*Exercise requirements*:
In the data below, repeat the line containing "Given: Open the View dropdown arrow" and every following line exactly, up to and including the last line. Exclude pictures.

*Saved entries*:
┏━━
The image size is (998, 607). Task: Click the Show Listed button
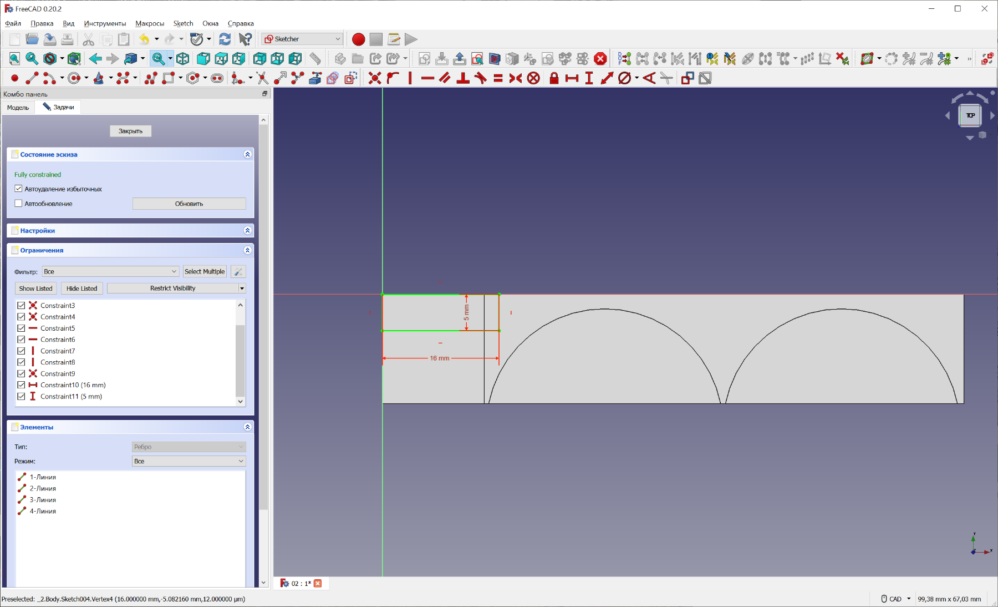35,288
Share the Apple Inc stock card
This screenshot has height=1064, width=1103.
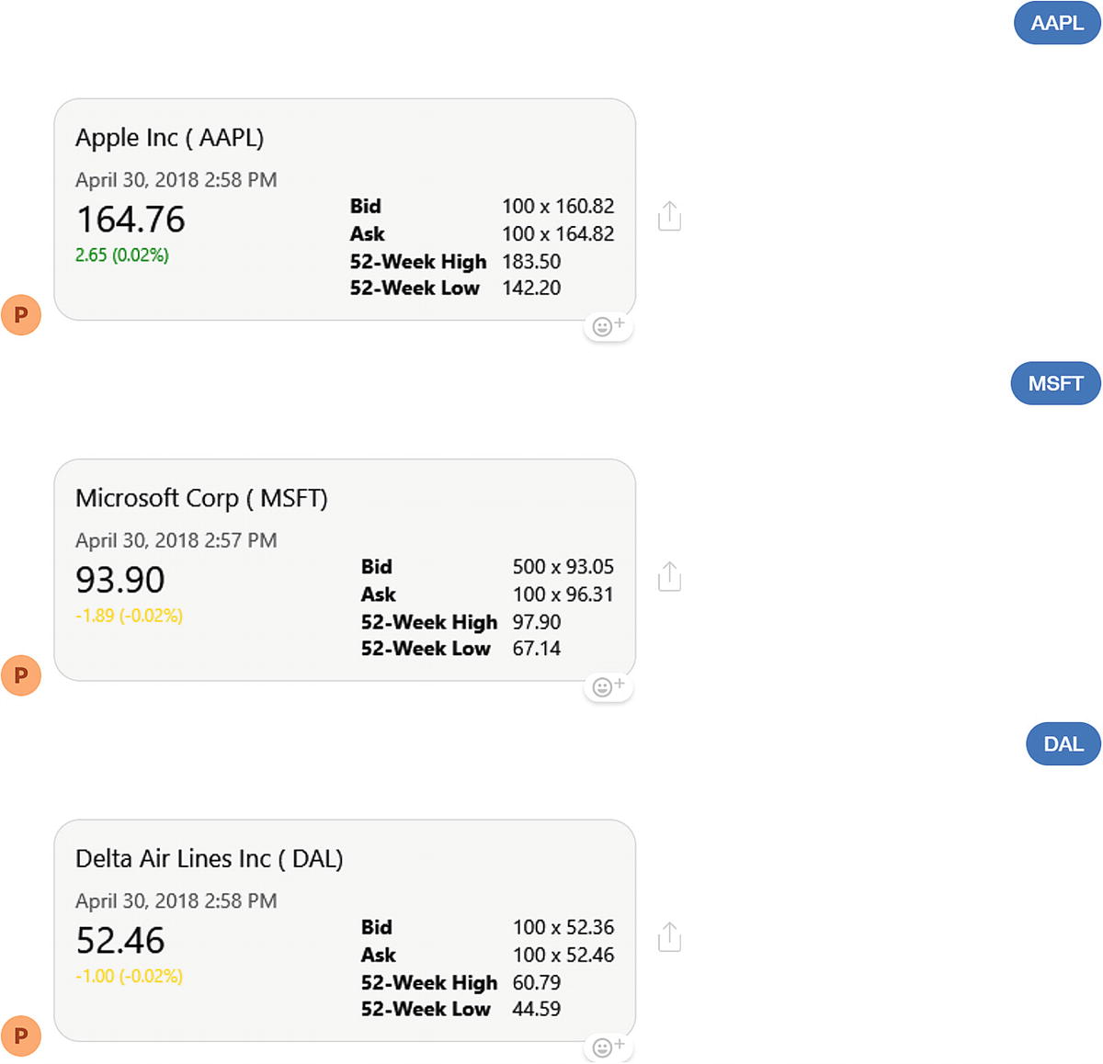[x=669, y=216]
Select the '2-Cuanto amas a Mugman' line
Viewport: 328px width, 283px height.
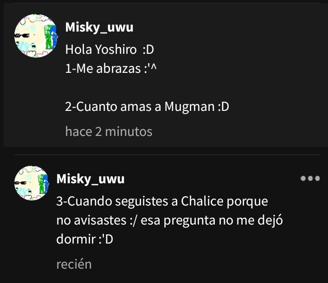(x=147, y=107)
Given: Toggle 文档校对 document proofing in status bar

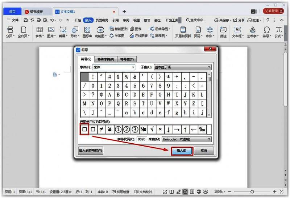Looking at the screenshot, I should (x=144, y=191).
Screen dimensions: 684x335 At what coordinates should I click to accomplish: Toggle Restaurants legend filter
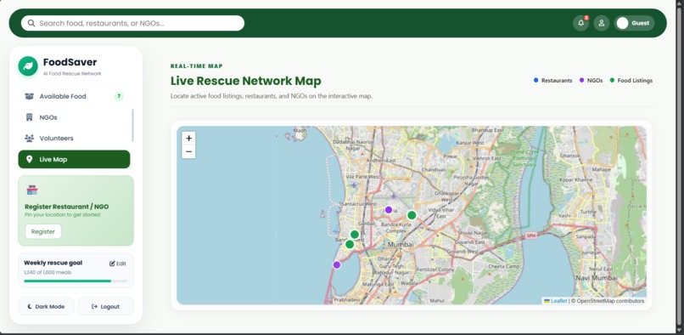coord(552,81)
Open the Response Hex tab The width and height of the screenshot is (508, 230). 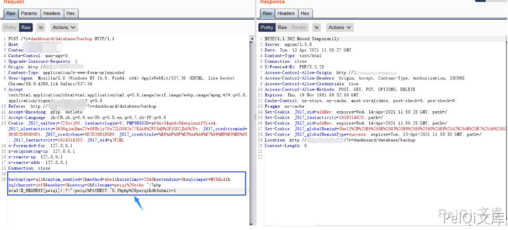click(x=305, y=14)
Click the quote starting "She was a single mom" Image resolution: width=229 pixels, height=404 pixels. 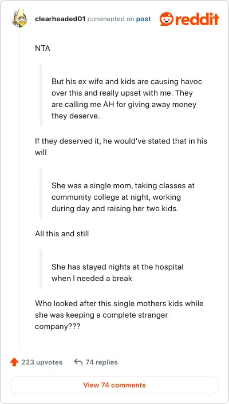123,197
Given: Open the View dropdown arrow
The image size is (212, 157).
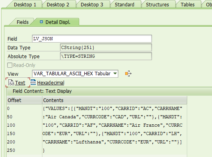Looking at the screenshot, I should (115, 73).
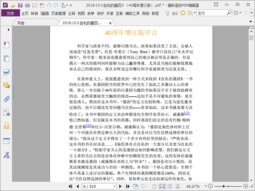This screenshot has height=191, width=255.
Task: Open the 文件 menu
Action: (10, 13)
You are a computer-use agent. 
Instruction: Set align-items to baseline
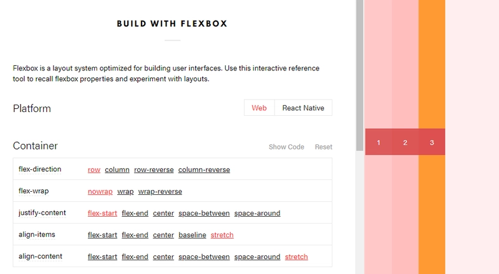pyautogui.click(x=192, y=235)
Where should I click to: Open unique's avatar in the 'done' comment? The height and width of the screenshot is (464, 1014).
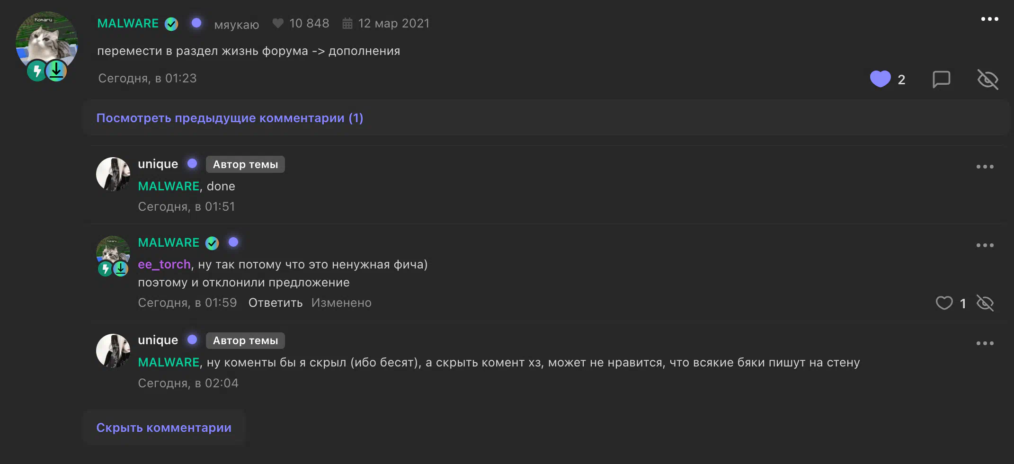click(x=113, y=174)
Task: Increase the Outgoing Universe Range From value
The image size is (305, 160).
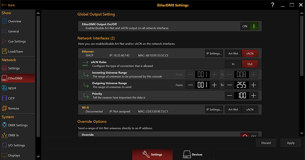Action: tap(214, 85)
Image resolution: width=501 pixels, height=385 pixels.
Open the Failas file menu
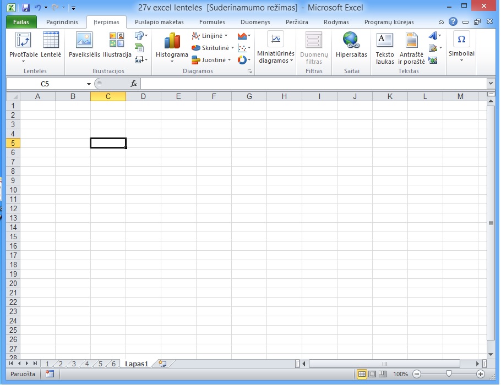click(21, 23)
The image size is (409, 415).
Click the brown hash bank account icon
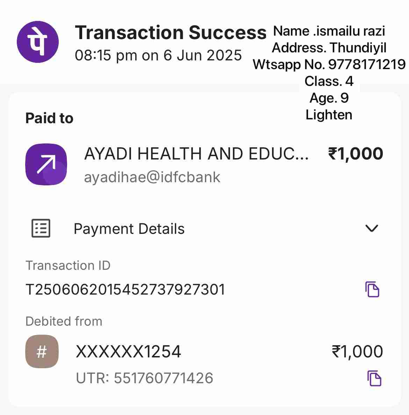pyautogui.click(x=42, y=351)
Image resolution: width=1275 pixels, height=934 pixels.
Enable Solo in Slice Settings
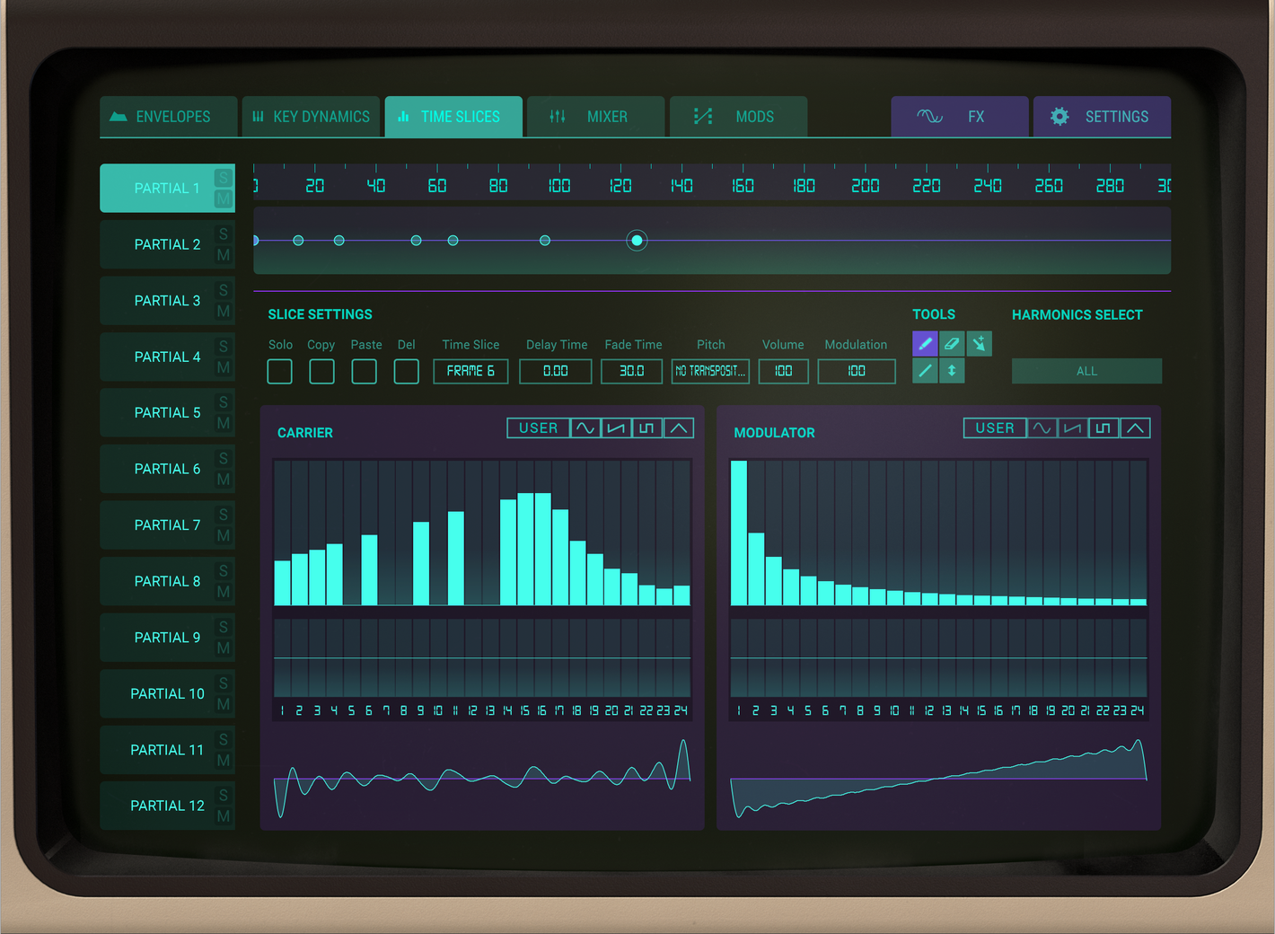(279, 371)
┗━━
*Answer space*:
Given: Open the View dropdown arrow
The image size is (212, 157).
Looking at the screenshot, I should (115, 73).
This screenshot has height=191, width=255.
Task: Open the 文件 menu
Action: (10, 13)
You are a computer-use agent. 
Instruction: Set align-items to baseline
pyautogui.click(x=192, y=235)
Where should I click to: Open unique's avatar in the 'done' comment? The height and width of the screenshot is (464, 1014).
click(x=113, y=174)
Task: Increase the Outgoing Universe Range From value
The image size is (305, 160).
Action: tap(214, 85)
Image resolution: width=501 pixels, height=385 pixels.
Open the Failas file menu
click(21, 23)
The image size is (409, 415).
Click the brown hash bank account icon
pyautogui.click(x=42, y=351)
Image resolution: width=1275 pixels, height=934 pixels.
Enable Solo in Slice Settings
(279, 371)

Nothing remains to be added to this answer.